彼女ュはこの移動式カフェを、「サンディエゴ唯一の移動式サードウェーブ・カフェ」と呼んでいます。移動販売車で提供するコーヒーは4オンスマキアート、6オンスカプチーノ、8オンスフラットホワイトなど、どれもスペシャルティコーヒー協会(SCA)の基準に従って淹れられたものです。ただ甘いだけ、おしゃれに見えるだけの飲み物ではなく、一杯一杯が完璧なショットになるまで細心の注意を払って淹れられています。
女性を応援するコーヒーロースター
ノスタルジア・コーヒーロースターズは創業者をはじめ、営業部長、研究開発部長はみな女性であるほか、ロースタリーで働く人の75%は女性が占めています。女性が活躍する社会、多様性を認める社会作りに貢献したいと願うノスタルジア・コーヒーロースターズは、積極的に女性のコーヒー生産者と共に仕事を行っているのが大きな特徴です。
例えば、インドネシア・スマトラ島は世界有数のコーヒー生産地ですが、ノスタルジア・コーヒーロースターズが直接取引しているコーヒー協同組合は、女性が代表理事として活躍しています。
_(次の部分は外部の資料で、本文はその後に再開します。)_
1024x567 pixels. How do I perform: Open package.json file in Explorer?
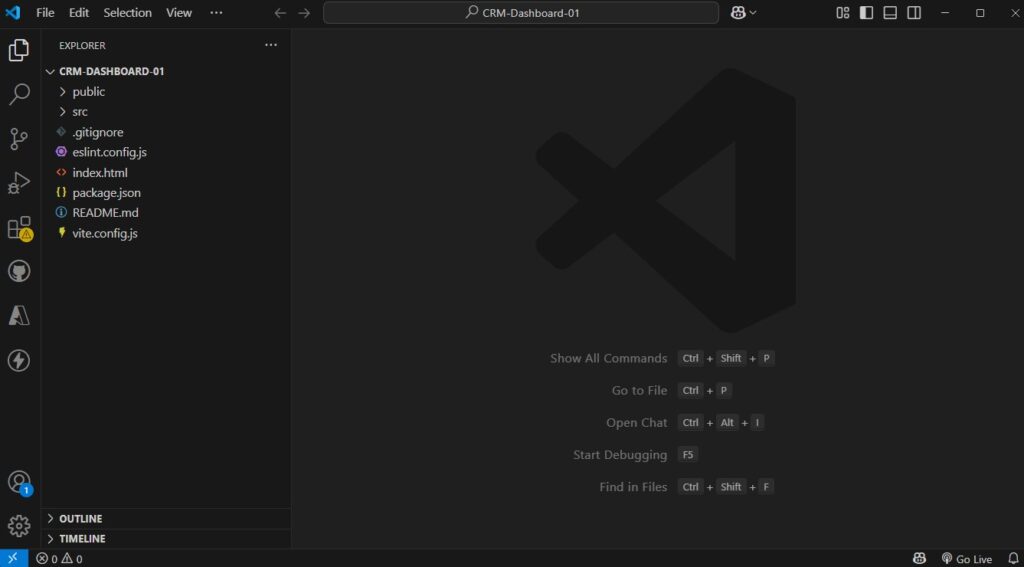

また、ノスタルジア・コーヒーロースターズでダークローストした「グローリーデイズ」は、メキシコ南部で女性生産者によって生産されたコーヒーを使用しているのだそう。
さらに最近では、コロンビアに住む16歳のヴァレリアという名前の女性のコーヒー生産者とも仕事を開始したばかりです。コロンビアの女性生産者は男性生産者に比べると、コーヒーを販売するための販路が大幅に少なく、コーヒービジネスに参入するチャンスがあまりないといわれています。
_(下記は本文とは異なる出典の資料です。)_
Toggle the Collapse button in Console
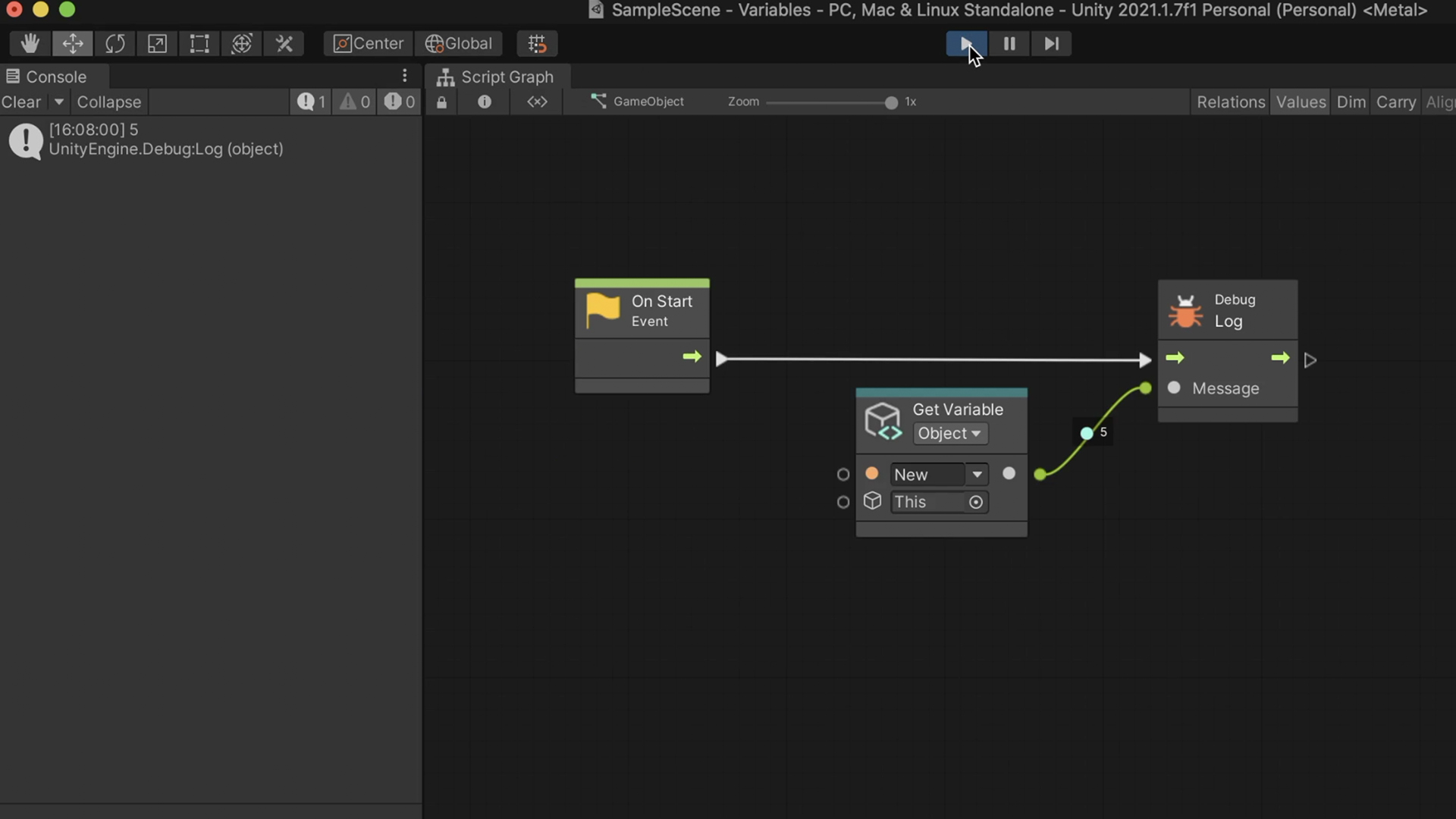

ノスタルジア・コーヒーロースターズでは、それら不利な立場にいる人々をサポートし、旧体制に縛られたままのコーヒー業界にポジティブな変化を起こしたいと考えています。
『Nostalgia Coffee Roasters(ノスタルジア・コーヒー・ロースターズ)』が人気の理由
ノスタルジア・コーヒーロースターズが人気なのは、移動式カフェでコーヒーを販売するコーヒーロースターがめずらしいからというだけではありません。
ここでは、ノスタルジア・コーヒーロースターズの人気の秘密についてご紹介します。
ノスタルジア・コーヒーロースターズの転機
創業以来、絶好調だったノスタルジア・コーヒーロースターズですが、パンデミックの影響を避けることはできませんでした。数カ月間の休業を経て営業を再開したときには、残念ながら、パンデミック以前のような盛りあがりを見せることはなかったようです。
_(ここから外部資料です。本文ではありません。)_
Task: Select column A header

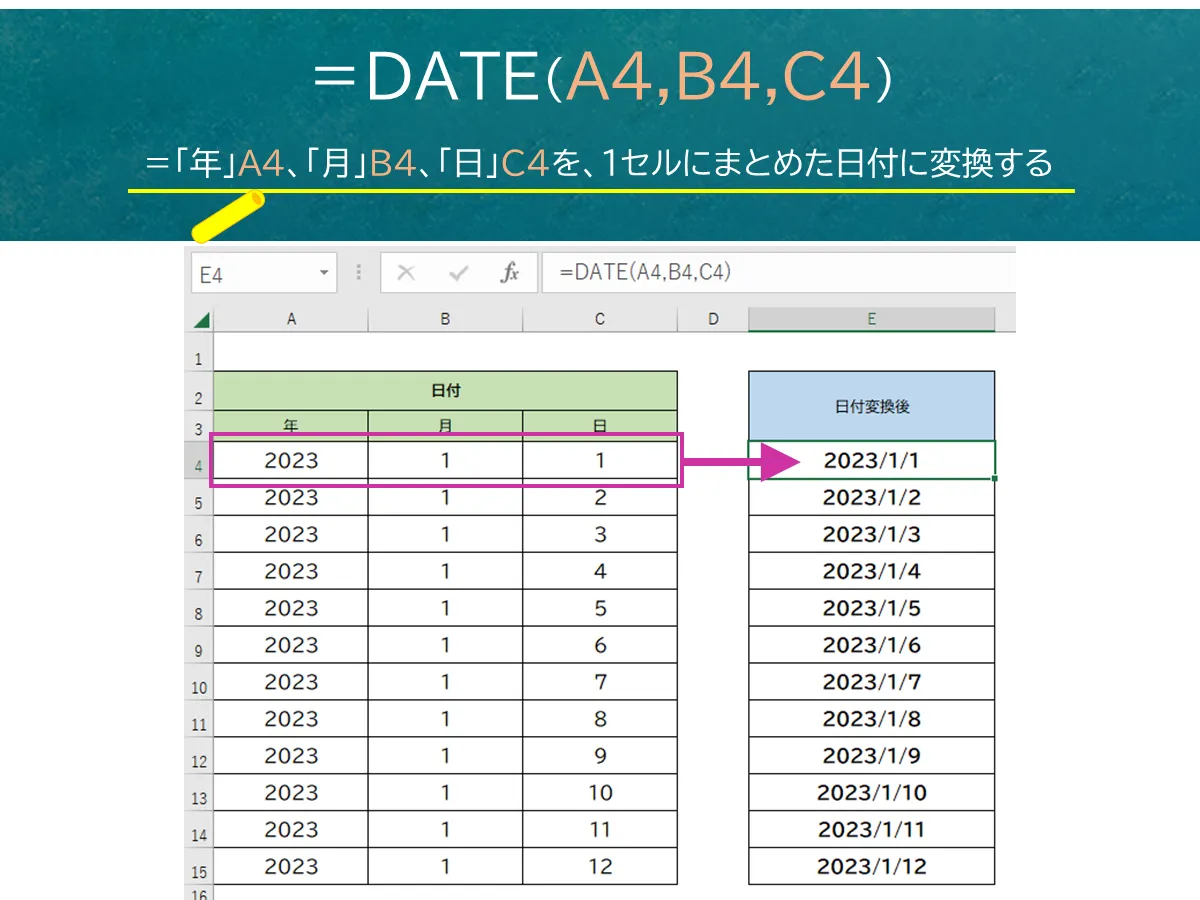Action: (x=291, y=319)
しかし、創業者のテイラーさんは、「これまで直面した多くの困難から、成功するための確実な方法は、あきらめないことだと学びました。結局、どんなことにおいてもリスクを取らないことのほうが、リスクとなるのです。」と語っています。
実際、休業期間中であっても、ノスタルジア・コーヒーロースターズのビジネスは停滞していた訳ではありません。休業期間は、新しいコーヒーを作るためのアイデアを実行するのに、最適な準備期間でした。
ノスタルジア・コーヒーロースターズでは自社焙煎の拡大に伴い、「Bird Rock Coffee Roasters」で焙煎士をしていたブラント・ラドウスキーさんをヘッドロースターに迎えます。
「まず最初に、ブラントのコネクションを頼って、たくさんのコーヒー輸入業者に連絡を取りました。そうして数多くのサンプルを取り寄せ、試行錯誤のうえ作り出したのが、わたしたち自慢のエスプレッソ専用ブレンドコーヒー"Memory Lane(メモリーレーン)"です。このコーヒーは、コーヒーガイドサイト『Coffee Review』で高評価を叩き出しました。」と、テイラーさんは述べます。
すばらしい味わいのコーヒーは、ノスタルジア・コーヒーロースターズの人気に繋がっています。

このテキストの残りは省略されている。